The presence of an OS is clearly not optional, as there are many examples of retinal disease in which the photoreceptor cell dies shortly after loss of the OS.51–53 Why loss of the OS triggers rod cell death is not obvious, since all of the required cellular organelles inhabit the IS and cell body; the OS appears devoid of organelles. The necessity to maintain an OS is further surprising since photoreceptors continually replace all the OS components. In fact, the renewal of rod cell OS components is perhaps more readily seen in the photoreceptor than in any other cell in the body. The disc and plasma membrane components of the OS are completely replaced within 2 weeks.54,55 To support this turnover there is an influx of newly synthesized proteins and lipids from the IS. These components are transported to the base of the OS, and from there discs gradually migrate towards the RPE for phagocytosis and recycling. One idea is that the high oxygen tension coming from the choroidal vasculature may interfere with the cellular machinery in the IS and nucleus of the photoreceptor, and the presence of the OS puts a protective distance between the choroid and the photoreceptor nuclei.56
Although it is known that new discs are formed at the base of the OS, the process by which these discs are formed is not fully resolved (Fig. 14.2). One model was described in the work of Anderson et al. (model 1).57,58 Based on morphologic studies of adult monkey rods, it was observed that the folded membrane stacks at the base of the OS are continuous with the plasma membrane of the connecting cilium, whereas the older discs are closed off and separated from the plasma membrane. From this appearance a model was proposed that the newly arrived rhodopsin-bearing vesicles fuse with the plasma membrane, and the growing membrane evaginates to form open discs. Eventually these discs pinch off and form the mature closed discs. Another model (model 2), the vesicular targeting model, was recently proposed by Chuang and colleagues.59 They provide molecular evidence that rhodopsin’s carboxyl terminus interacts with a protein called SARA (smad anchor for receptor activation), as well as phosphatidylinositol 3-phosphate (PI3P), and syntaxin 3. In their model, the new discs are already closed and enveloped by the OS plasma membrane. Their evidence suggests that the protein–protein and protein–lipid interactions organized by SARA regulate the vesicular targeting of axonemal rhodopsin-bearing vesicles to the newly formed discs. Thus the discs grow by fusing with the rhodopsin-bearing vesicles and not from the evaginated plasma membrane. This model is more consistent with the morphology of their experimental model system, the mouse rods, which do not display open discs at the base of the OS.
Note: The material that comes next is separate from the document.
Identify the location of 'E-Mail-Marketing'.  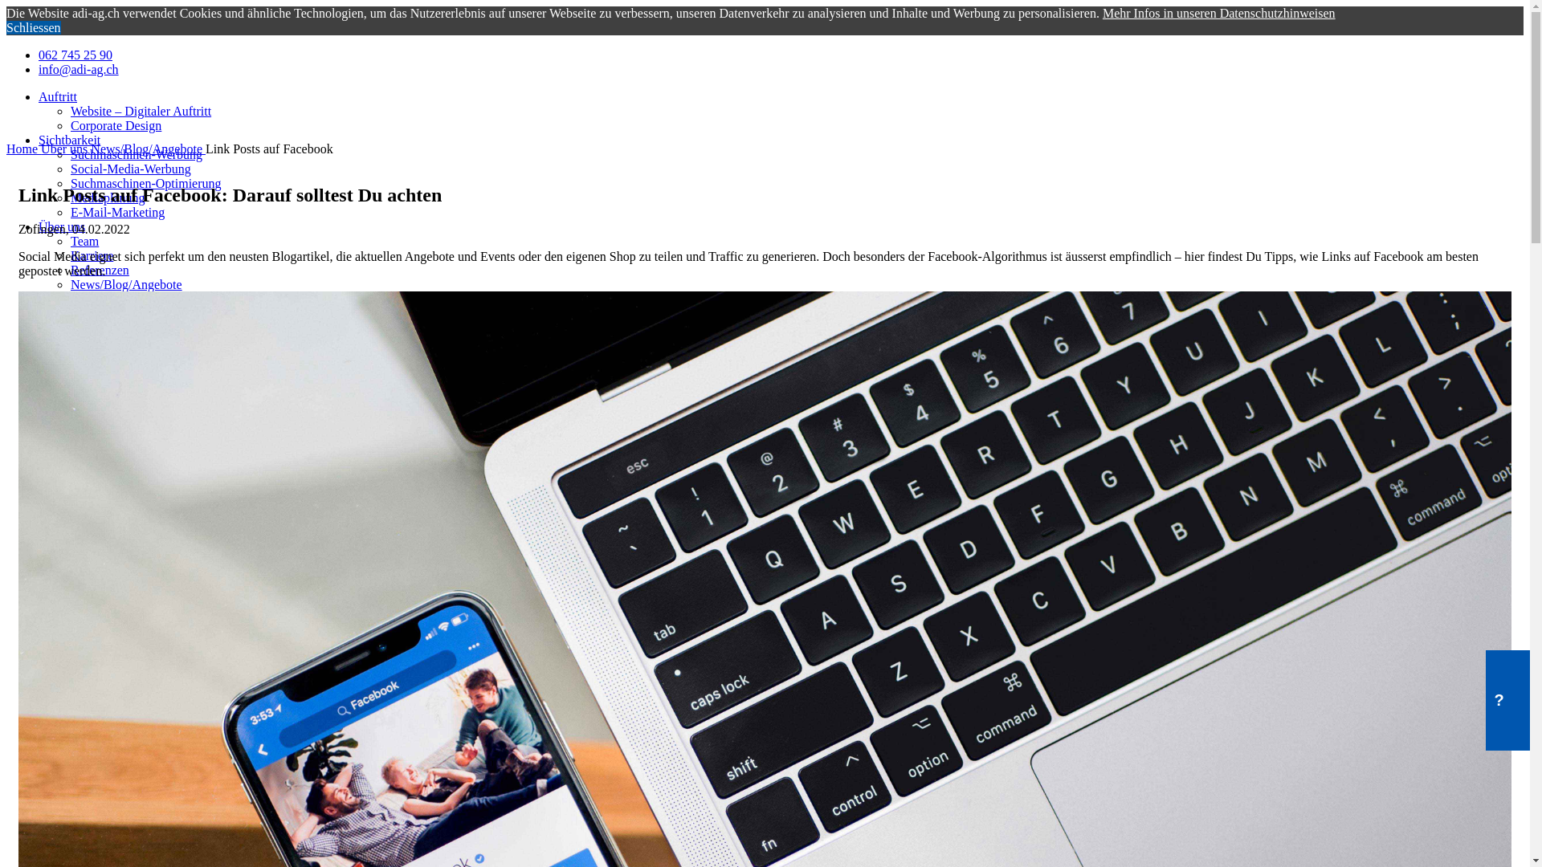
(69, 211).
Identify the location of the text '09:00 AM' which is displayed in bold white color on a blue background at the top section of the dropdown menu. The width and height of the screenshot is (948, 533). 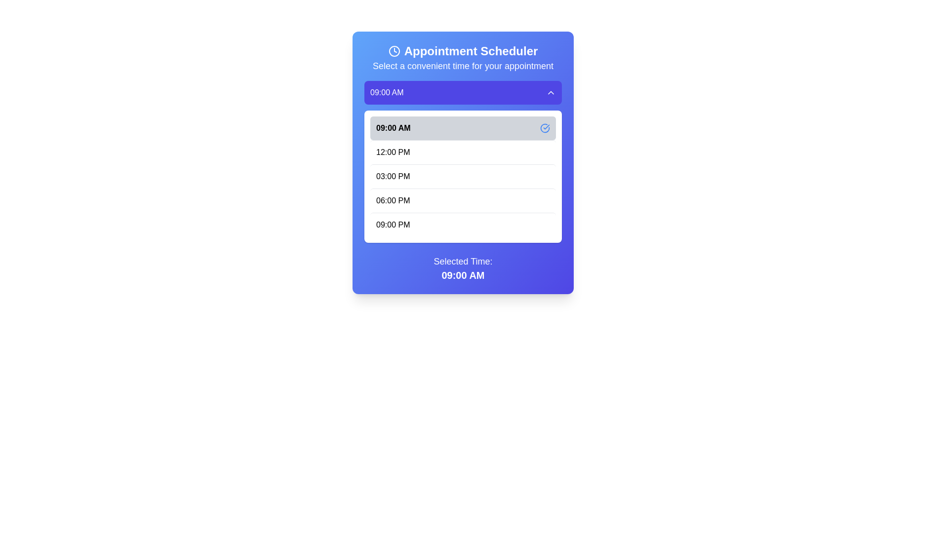
(386, 93).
The degree of translational and posttranslational control in the processes of disc formation remains an open question. The processes necessary to manage and partition the correct ratio of rhodopsin to the other proteins of the phototransduction cascade (transducin: PDE: GC: GCAP: cGMP-gated channel) in the discs are unknown. Additionally, the insertion of the structural proteins peripherin, Rom-1, and ABCR into the forming disc rim is likely to require precise instruction. How these processes combine to generate a functional OS will require extensive new investigation and methodology. It is unlikely that these complex morphogenic processes will be elucidated using static two-dimensional microscopy methods with fixed materials, the method that has yielded most information to date. These problems may require the application of three-dimensional microscopy, in conjunction with immunocytochemical tags and fluorescent labels such as green fluorescent protein, to follow the assembling proteins in preparations of living photoreceptors.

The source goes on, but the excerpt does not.